> _Problem details_:
Give the listing again word for word. Leave every image out.
★ ★ ★
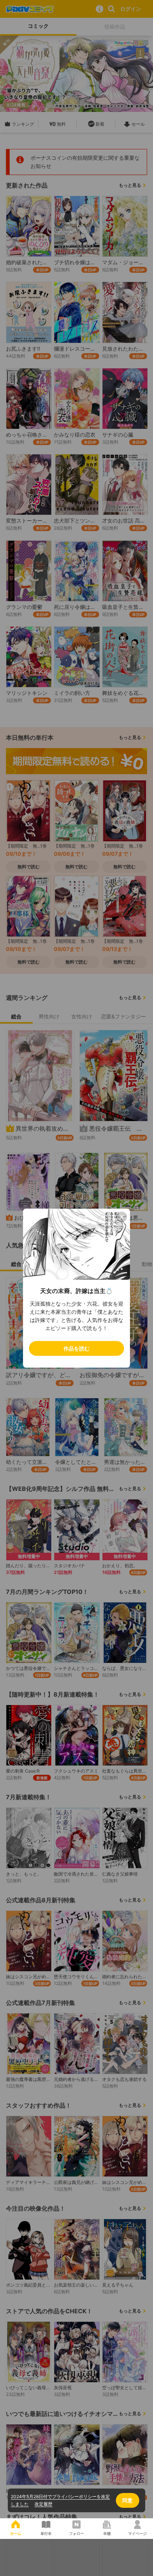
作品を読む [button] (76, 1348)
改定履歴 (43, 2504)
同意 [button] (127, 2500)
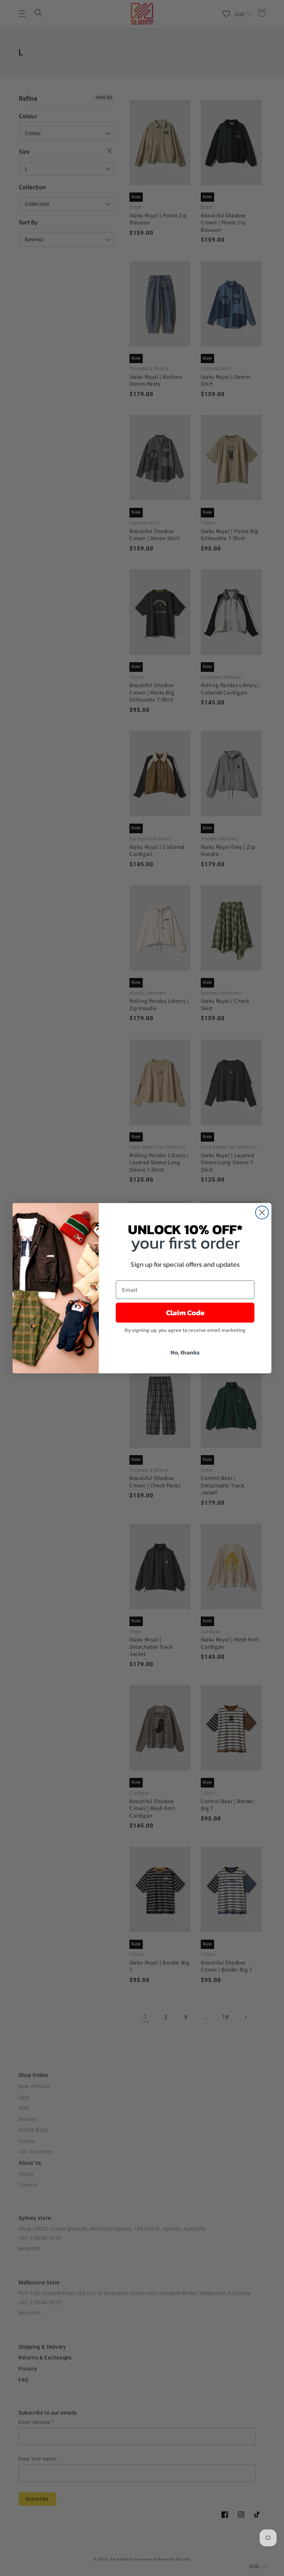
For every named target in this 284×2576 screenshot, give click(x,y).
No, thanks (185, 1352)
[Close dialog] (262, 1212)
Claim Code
★ ★ ★
> _Problem solution_:
作品を読む [button] (76, 1348)
改定履歴 (43, 2504)
同意 [button] (127, 2500)
For every named target in this 284×2576 screenshot, give click(x,y).
No, thanks (185, 1352)
[Close dialog] (262, 1212)
Claim Code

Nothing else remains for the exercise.